**DESCRIPTION OF THE TASK**
This exercise asks for the records to be retyped exactly as they read.

**DATA PROVIDED**

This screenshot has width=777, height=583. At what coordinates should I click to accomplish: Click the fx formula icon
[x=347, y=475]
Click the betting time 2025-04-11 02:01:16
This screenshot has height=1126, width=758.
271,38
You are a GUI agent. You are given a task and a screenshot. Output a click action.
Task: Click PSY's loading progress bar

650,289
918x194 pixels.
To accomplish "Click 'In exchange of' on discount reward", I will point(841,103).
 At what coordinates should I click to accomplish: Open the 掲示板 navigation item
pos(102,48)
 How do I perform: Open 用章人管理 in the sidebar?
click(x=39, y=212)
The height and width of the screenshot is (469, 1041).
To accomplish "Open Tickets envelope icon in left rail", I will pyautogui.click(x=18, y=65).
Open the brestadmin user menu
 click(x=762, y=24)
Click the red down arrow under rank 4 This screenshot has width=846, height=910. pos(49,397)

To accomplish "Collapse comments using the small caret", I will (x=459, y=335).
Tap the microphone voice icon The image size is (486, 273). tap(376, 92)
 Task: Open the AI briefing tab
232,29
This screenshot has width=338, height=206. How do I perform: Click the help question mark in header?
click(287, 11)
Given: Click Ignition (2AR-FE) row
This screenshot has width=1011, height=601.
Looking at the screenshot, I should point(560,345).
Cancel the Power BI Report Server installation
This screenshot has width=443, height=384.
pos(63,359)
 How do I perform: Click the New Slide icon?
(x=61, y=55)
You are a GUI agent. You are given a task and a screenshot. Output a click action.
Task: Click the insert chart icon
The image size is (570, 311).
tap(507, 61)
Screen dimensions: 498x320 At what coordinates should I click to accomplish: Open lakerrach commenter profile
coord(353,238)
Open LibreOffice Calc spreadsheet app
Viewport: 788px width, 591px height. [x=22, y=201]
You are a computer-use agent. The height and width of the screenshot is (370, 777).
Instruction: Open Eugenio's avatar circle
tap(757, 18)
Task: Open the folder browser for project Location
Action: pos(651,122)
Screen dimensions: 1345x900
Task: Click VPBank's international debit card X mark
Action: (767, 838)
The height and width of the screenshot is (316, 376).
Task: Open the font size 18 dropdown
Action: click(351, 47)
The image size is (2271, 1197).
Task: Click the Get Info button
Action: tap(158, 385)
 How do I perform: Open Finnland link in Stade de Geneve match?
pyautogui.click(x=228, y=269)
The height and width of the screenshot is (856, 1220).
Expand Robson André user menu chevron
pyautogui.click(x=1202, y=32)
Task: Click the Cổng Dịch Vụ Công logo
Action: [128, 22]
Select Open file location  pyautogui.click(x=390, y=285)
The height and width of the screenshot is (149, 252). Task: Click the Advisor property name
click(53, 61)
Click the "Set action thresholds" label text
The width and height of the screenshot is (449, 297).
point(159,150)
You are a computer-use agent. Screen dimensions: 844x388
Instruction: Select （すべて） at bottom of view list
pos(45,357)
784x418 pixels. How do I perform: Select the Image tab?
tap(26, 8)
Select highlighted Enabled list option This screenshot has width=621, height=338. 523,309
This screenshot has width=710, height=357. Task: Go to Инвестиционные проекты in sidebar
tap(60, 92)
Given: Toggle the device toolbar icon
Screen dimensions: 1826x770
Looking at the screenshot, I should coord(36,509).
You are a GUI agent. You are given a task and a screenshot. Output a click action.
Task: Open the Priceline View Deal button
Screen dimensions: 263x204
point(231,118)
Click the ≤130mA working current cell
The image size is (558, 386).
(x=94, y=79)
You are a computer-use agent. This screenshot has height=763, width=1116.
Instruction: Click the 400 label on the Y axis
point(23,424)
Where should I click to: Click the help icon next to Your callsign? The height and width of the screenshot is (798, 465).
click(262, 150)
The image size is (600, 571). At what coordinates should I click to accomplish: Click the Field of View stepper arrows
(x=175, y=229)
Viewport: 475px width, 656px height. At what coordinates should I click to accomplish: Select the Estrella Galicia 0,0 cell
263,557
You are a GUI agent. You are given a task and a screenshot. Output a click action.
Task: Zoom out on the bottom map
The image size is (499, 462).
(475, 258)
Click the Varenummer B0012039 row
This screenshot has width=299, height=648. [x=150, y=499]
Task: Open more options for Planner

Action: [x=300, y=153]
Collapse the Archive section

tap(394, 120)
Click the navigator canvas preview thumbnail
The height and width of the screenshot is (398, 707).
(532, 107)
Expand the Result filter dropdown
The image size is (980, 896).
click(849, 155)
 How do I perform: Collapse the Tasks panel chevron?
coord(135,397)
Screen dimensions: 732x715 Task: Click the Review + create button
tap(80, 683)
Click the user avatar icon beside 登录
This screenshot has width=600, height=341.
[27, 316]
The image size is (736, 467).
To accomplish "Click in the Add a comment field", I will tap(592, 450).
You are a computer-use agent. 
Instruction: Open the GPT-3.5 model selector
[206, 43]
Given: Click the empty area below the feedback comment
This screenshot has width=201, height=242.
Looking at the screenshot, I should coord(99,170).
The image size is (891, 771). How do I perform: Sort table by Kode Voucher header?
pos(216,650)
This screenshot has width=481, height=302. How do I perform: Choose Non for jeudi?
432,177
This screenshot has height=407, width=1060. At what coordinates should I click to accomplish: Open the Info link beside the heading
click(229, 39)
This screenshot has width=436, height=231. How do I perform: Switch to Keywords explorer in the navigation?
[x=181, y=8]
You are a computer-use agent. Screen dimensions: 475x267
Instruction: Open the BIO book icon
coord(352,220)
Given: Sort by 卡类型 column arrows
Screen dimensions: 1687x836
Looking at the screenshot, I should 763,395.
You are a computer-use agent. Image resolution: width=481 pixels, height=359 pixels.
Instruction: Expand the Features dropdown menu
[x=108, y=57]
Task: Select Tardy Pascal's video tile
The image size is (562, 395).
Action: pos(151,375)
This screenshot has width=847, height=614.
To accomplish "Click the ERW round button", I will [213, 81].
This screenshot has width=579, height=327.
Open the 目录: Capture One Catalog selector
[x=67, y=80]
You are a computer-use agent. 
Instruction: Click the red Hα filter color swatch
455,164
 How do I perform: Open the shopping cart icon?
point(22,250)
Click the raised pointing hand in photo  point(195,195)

**ANSWER BOX**
This screenshot has width=777, height=583. At what coordinates should I click to accomplish: Click the fx formula icon
[x=347, y=475]
Click the betting time 2025-04-11 02:01:16
This screenshot has height=1126, width=758.
271,38
You are a GUI agent. You are given a task and a screenshot. Output a click action.
Task: Click PSY's loading progress bar

650,289
918x194 pixels.
To accomplish "Click 'In exchange of' on discount reward", I will point(841,103).
 At what coordinates should I click to accomplish: Open the 掲示板 navigation item
pos(102,48)
 How do I perform: Open 用章人管理 in the sidebar?
click(x=39, y=212)
The height and width of the screenshot is (469, 1041).
To accomplish "Open Tickets envelope icon in left rail", I will pyautogui.click(x=18, y=65).
Open the brestadmin user menu
 click(x=762, y=24)
Click the red down arrow under rank 4 This screenshot has width=846, height=910. pos(49,397)

To accomplish "Collapse comments using the small caret", I will (x=459, y=335).
Tap the microphone voice icon The image size is (486, 273). tap(376, 92)
 Task: Open the AI briefing tab
232,29
This screenshot has width=338, height=206. How do I perform: Click the help question mark in header?
click(287, 11)
Given: Click Ignition (2AR-FE) row
This screenshot has width=1011, height=601.
Looking at the screenshot, I should point(560,345).
Cancel the Power BI Report Server installation
This screenshot has width=443, height=384.
pos(63,359)
 How do I perform: Click the New Slide icon?
(x=61, y=55)
You are a GUI agent. You are given a task and a screenshot. Output a click action.
Task: Click the insert chart icon
The image size is (570, 311).
tap(507, 61)
Screen dimensions: 498x320 At what coordinates should I click to accomplish: Open lakerrach commenter profile
coord(353,238)
Open LibreOffice Calc spreadsheet app
Viewport: 788px width, 591px height. [x=22, y=201]
You are a computer-use agent. The height and width of the screenshot is (370, 777).
Instruction: Open Eugenio's avatar circle
tap(757, 18)
Task: Open the folder browser for project Location
Action: pos(651,122)
Screen dimensions: 1345x900
Task: Click VPBank's international debit card X mark
Action: (767, 838)
The height and width of the screenshot is (316, 376).
Task: Open the font size 18 dropdown
Action: click(351, 47)
The image size is (2271, 1197).
Task: Click the Get Info button
Action: tap(158, 385)
 How do I perform: Open Finnland link in Stade de Geneve match?
pyautogui.click(x=228, y=269)
The height and width of the screenshot is (856, 1220).
Expand Robson André user menu chevron
pyautogui.click(x=1202, y=32)
Task: Click the Cổng Dịch Vụ Công logo
Action: [128, 22]
Select Open file location  pyautogui.click(x=390, y=285)
The height and width of the screenshot is (149, 252). Task: Click the Advisor property name
click(53, 61)
Click the "Set action thresholds" label text
The width and height of the screenshot is (449, 297).
point(159,150)
You are a computer-use agent. Screen dimensions: 844x388
Instruction: Select （すべて） at bottom of view list
pos(45,357)
784x418 pixels. How do I perform: Select the Image tab?
tap(26, 8)
Select highlighted Enabled list option This screenshot has width=621, height=338. 523,309
This screenshot has width=710, height=357. Task: Go to Инвестиционные проекты in sidebar
tap(60, 92)
Given: Toggle the device toolbar icon
Screen dimensions: 1826x770
Looking at the screenshot, I should coord(36,509).
You are a GUI agent. You are given a task and a screenshot. Output a click action.
Task: Open the Priceline View Deal button
Screen dimensions: 263x204
point(231,118)
Click the ≤130mA working current cell
The image size is (558, 386).
(x=94, y=79)
You are a computer-use agent. This screenshot has height=763, width=1116.
Instruction: Click the 400 label on the Y axis
point(23,424)
Where should I click to: Click the help icon next to Your callsign? The height and width of the screenshot is (798, 465).
click(262, 150)
The image size is (600, 571). At what coordinates should I click to accomplish: Click the Field of View stepper arrows
(x=175, y=229)
Viewport: 475px width, 656px height. At what coordinates should I click to accomplish: Select the Estrella Galicia 0,0 cell
263,557
You are a GUI agent. You are given a task and a screenshot. Output a click action.
Task: Zoom out on the bottom map
The image size is (499, 462).
(475, 258)
Click the Varenummer B0012039 row
This screenshot has width=299, height=648. [x=150, y=499]
Task: Open more options for Planner

Action: [x=300, y=153]
Collapse the Archive section

tap(394, 120)
Click the navigator canvas preview thumbnail
The height and width of the screenshot is (398, 707).
(532, 107)
Expand the Result filter dropdown
The image size is (980, 896).
click(849, 155)
 How do I perform: Collapse the Tasks panel chevron?
coord(135,397)
Screen dimensions: 732x715 Task: Click the Review + create button
tap(80, 683)
Click the user avatar icon beside 登录
This screenshot has width=600, height=341.
[27, 316]
The image size is (736, 467).
To accomplish "Click in the Add a comment field", I will tap(592, 450).
You are a computer-use agent. 
Instruction: Open the GPT-3.5 model selector
[206, 43]
Given: Click the empty area below the feedback comment
This screenshot has width=201, height=242.
Looking at the screenshot, I should coord(99,170).
The image size is (891, 771). How do I perform: Sort table by Kode Voucher header?
pos(216,650)
This screenshot has width=481, height=302. How do I perform: Choose Non for jeudi?
432,177
This screenshot has height=407, width=1060. At what coordinates should I click to accomplish: Open the Info link beside the heading
click(229, 39)
This screenshot has width=436, height=231. How do I perform: Switch to Keywords explorer in the navigation?
[x=181, y=8]
You are a computer-use agent. Screen dimensions: 475x267
Instruction: Open the BIO book icon
coord(352,220)
Given: Sort by 卡类型 column arrows
Screen dimensions: 1687x836
Looking at the screenshot, I should 763,395.
You are a computer-use agent. Image resolution: width=481 pixels, height=359 pixels.
Instruction: Expand the Features dropdown menu
[x=108, y=57]
Task: Select Tardy Pascal's video tile
The image size is (562, 395).
Action: pos(151,375)
This screenshot has width=847, height=614.
To accomplish "Click the ERW round button", I will [213, 81].
This screenshot has width=579, height=327.
Open the 目录: Capture One Catalog selector
[x=67, y=80]
You are a computer-use agent. 
Instruction: Click the red Hα filter color swatch
455,164
 How do I perform: Open the shopping cart icon?
point(22,250)
Click the raised pointing hand in photo  point(195,195)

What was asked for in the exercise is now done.